**WHAT IS BEING ASKED:**
From the data below, set down exactly the lines between the one holding "March 2026 (644, 398)" and the one holding "May 2025 (642, 513)", inclusive, and no others.

[DATA FOR ANALYSIS — start]

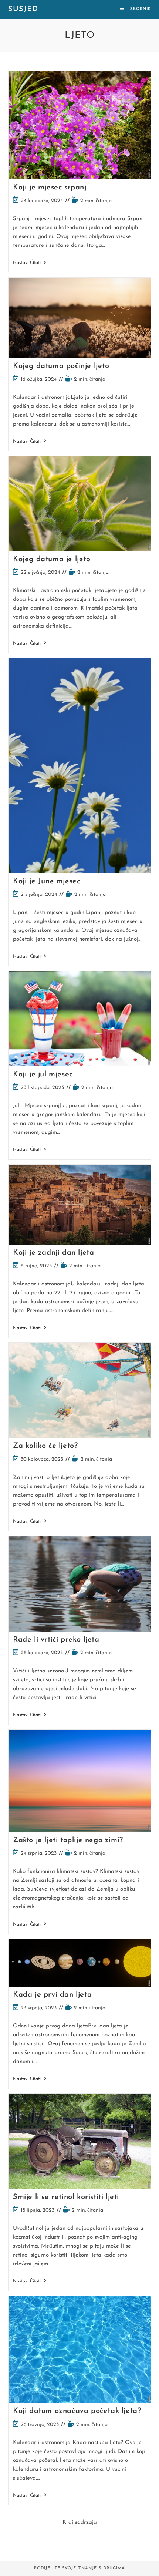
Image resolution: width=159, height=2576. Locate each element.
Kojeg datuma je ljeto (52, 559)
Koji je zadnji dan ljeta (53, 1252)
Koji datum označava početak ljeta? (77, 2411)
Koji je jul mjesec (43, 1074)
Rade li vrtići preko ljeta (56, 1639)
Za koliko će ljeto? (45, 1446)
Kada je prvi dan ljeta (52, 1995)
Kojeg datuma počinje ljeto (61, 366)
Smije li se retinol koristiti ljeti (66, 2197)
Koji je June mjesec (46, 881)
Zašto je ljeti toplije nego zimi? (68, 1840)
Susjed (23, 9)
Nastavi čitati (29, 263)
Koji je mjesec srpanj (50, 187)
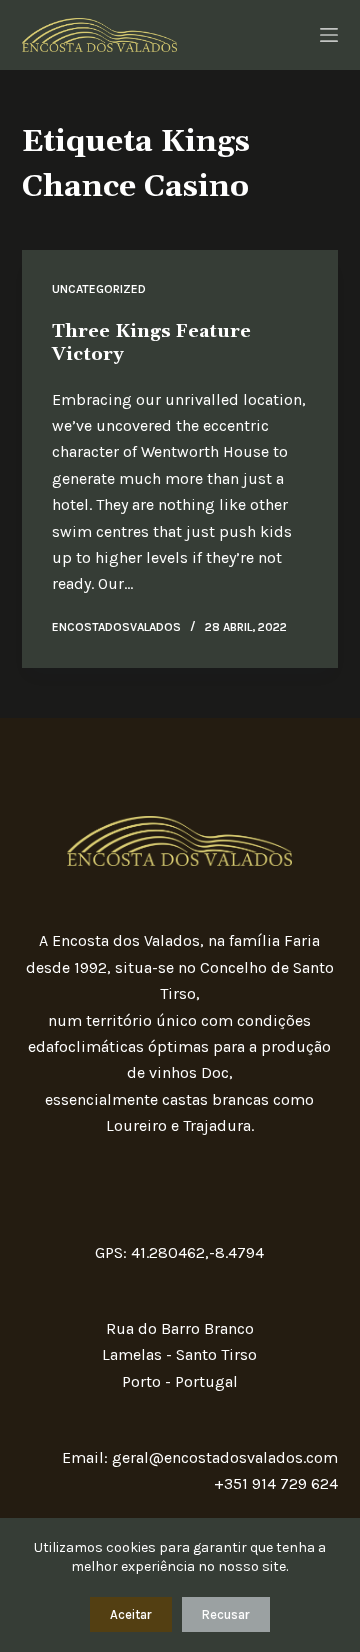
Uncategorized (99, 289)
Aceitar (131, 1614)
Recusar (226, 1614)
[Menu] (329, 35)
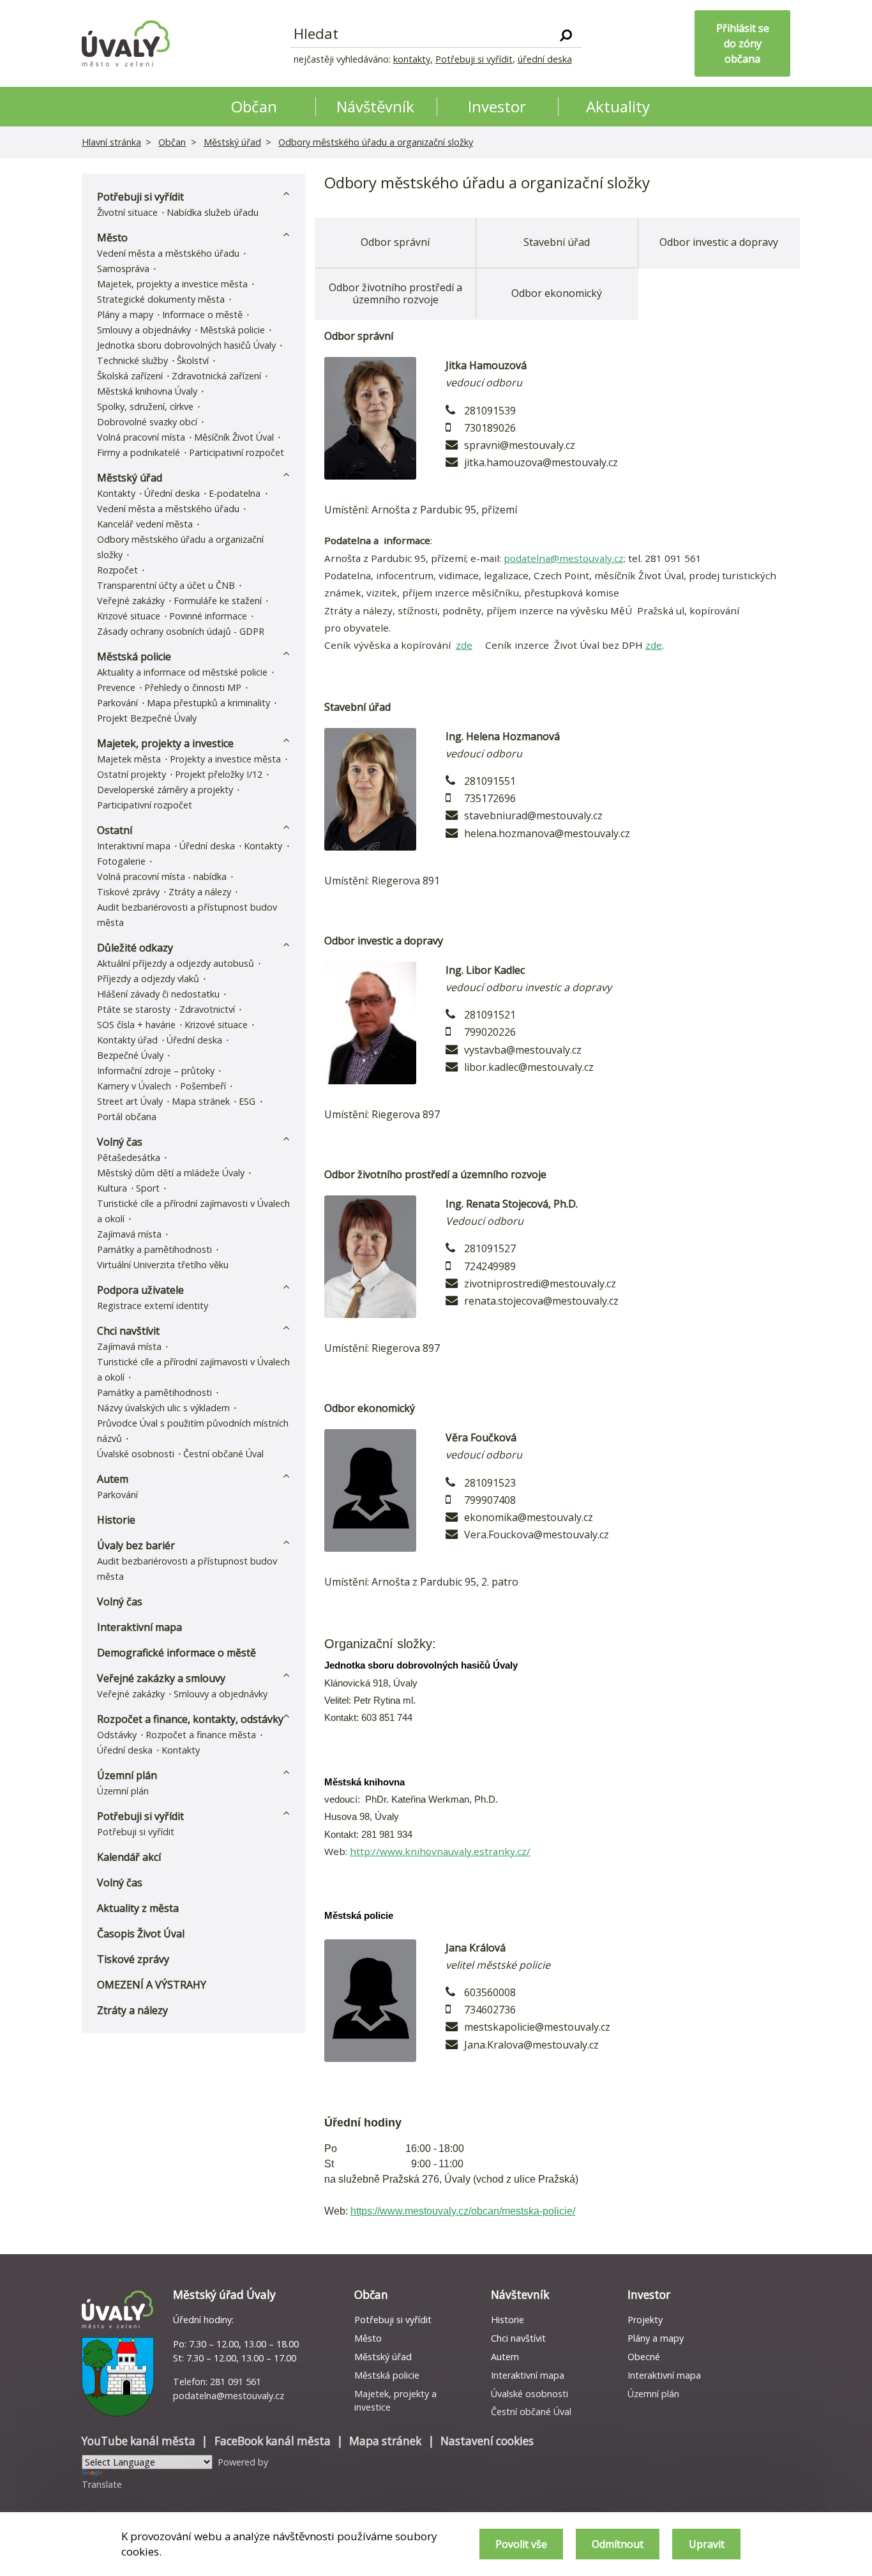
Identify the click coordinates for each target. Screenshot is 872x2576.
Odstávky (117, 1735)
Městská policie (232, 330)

[DATA FOR ANALYSIS — finish]
[DATA FOR ANALYSIS — start]

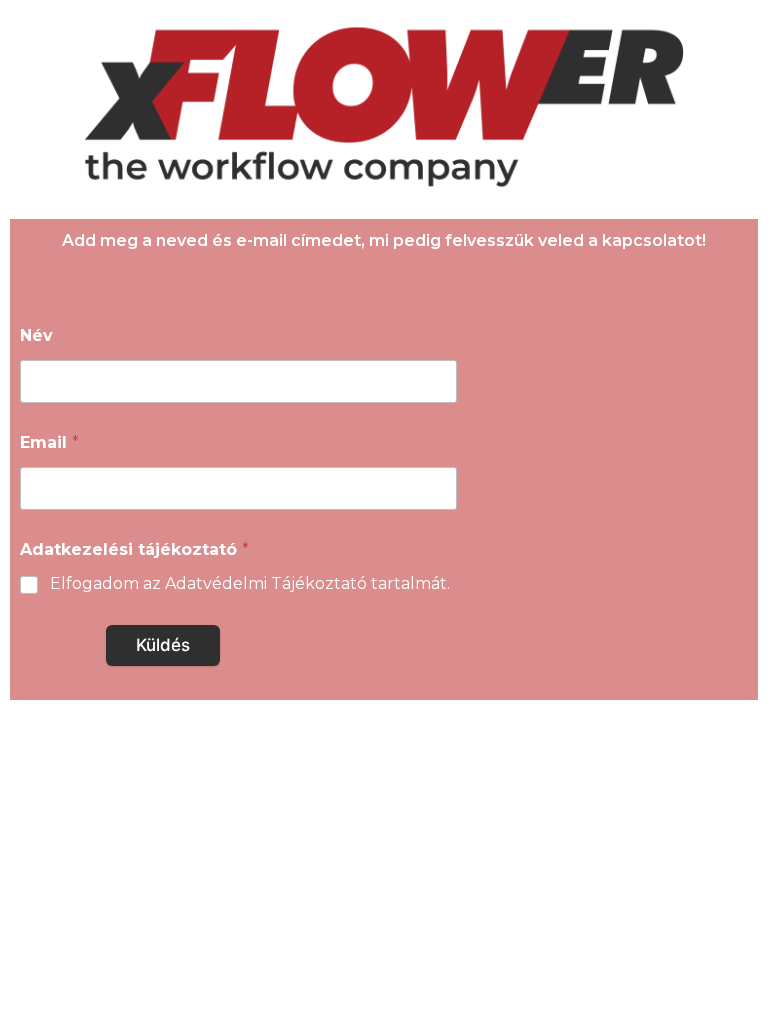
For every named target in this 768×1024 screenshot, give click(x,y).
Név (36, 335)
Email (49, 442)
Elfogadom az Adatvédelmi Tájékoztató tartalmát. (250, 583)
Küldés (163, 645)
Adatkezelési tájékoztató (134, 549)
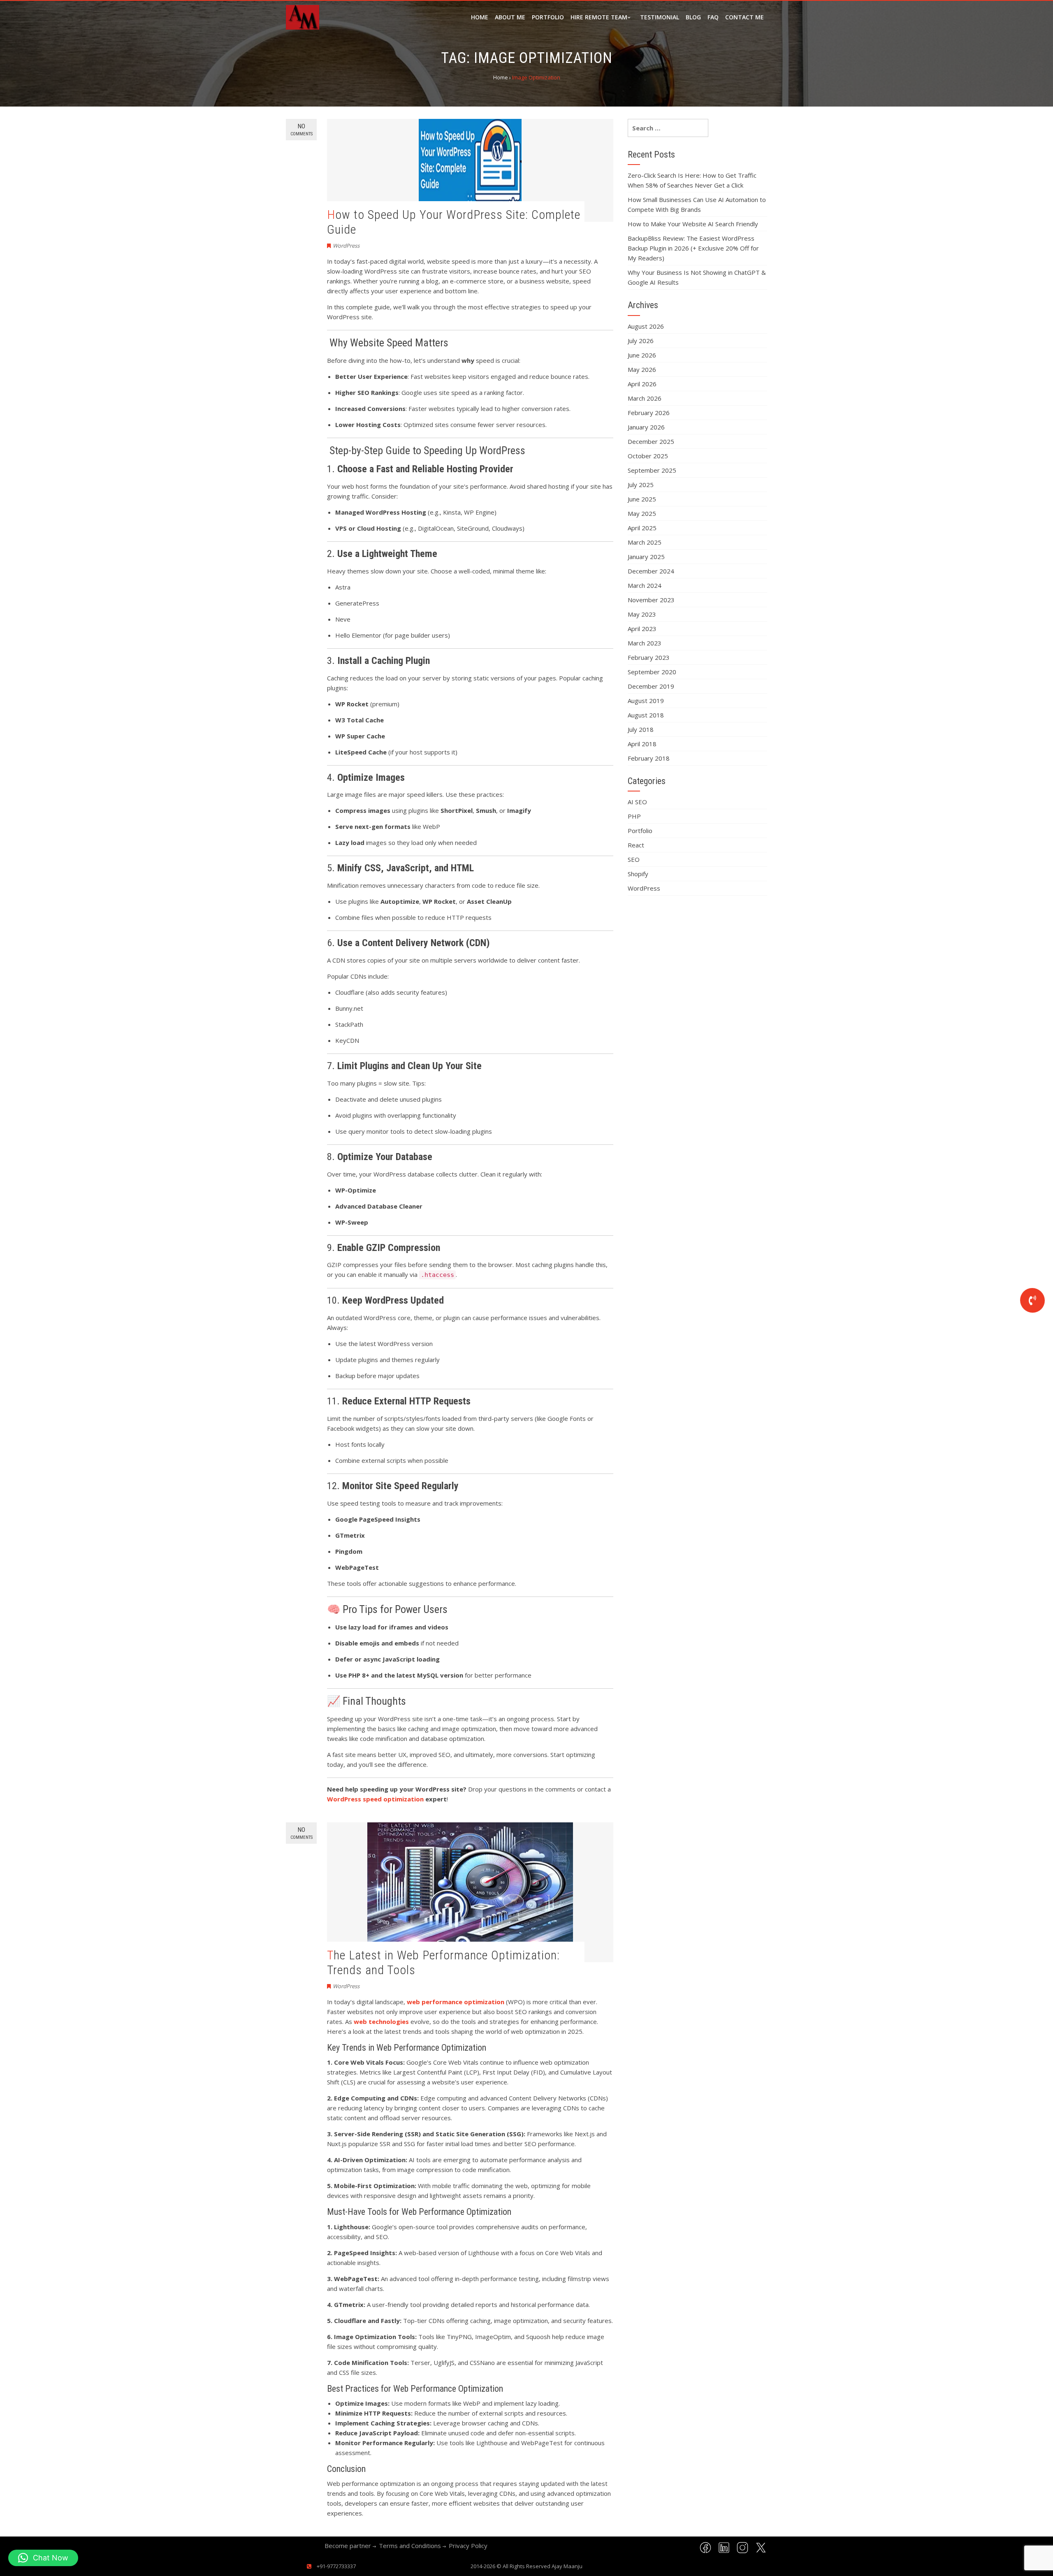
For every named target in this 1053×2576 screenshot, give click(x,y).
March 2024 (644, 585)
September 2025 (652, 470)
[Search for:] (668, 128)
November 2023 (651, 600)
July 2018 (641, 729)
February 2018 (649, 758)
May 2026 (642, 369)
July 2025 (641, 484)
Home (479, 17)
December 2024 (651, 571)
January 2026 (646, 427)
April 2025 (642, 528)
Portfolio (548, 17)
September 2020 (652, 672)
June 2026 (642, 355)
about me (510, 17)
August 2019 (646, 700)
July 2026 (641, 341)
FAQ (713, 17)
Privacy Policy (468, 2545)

[DATA FOR ANALYSIS — finish]
[DATA FOR ANALYSIS — start]

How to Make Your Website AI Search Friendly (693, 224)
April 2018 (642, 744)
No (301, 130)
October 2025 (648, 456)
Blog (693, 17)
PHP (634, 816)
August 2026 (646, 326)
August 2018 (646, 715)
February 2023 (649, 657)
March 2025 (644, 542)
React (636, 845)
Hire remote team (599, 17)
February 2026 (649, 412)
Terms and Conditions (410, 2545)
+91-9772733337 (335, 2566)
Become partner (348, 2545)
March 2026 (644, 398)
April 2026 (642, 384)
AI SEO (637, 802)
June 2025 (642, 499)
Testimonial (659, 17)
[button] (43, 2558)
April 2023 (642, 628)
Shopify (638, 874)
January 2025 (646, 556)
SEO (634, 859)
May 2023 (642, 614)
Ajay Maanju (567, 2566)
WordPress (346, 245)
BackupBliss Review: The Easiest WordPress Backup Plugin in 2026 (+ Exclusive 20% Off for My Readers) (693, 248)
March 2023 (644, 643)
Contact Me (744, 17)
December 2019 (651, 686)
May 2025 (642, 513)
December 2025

[DATA FOR ANALYSIS — finish]

**TASK RESPONSE:**
March 2026 (644, 398)
April 2026 (642, 384)
AI SEO (637, 802)
June 2025 (642, 499)
Testimonial (659, 17)
[button] (43, 2558)
April 2023 (642, 628)
Shopify (638, 874)
January 2025 (646, 556)
SEO (634, 859)
May 2023 (642, 614)
Ajay Maanju (567, 2566)
WordPress (346, 245)
BackupBliss Review: The Easiest WordPress Backup Plugin in 2026 (+ Exclusive 20% Off for My Readers) (693, 248)
March 2023 (644, 643)
Contact Me (744, 17)
December 2019 (651, 686)
May 2025 (642, 513)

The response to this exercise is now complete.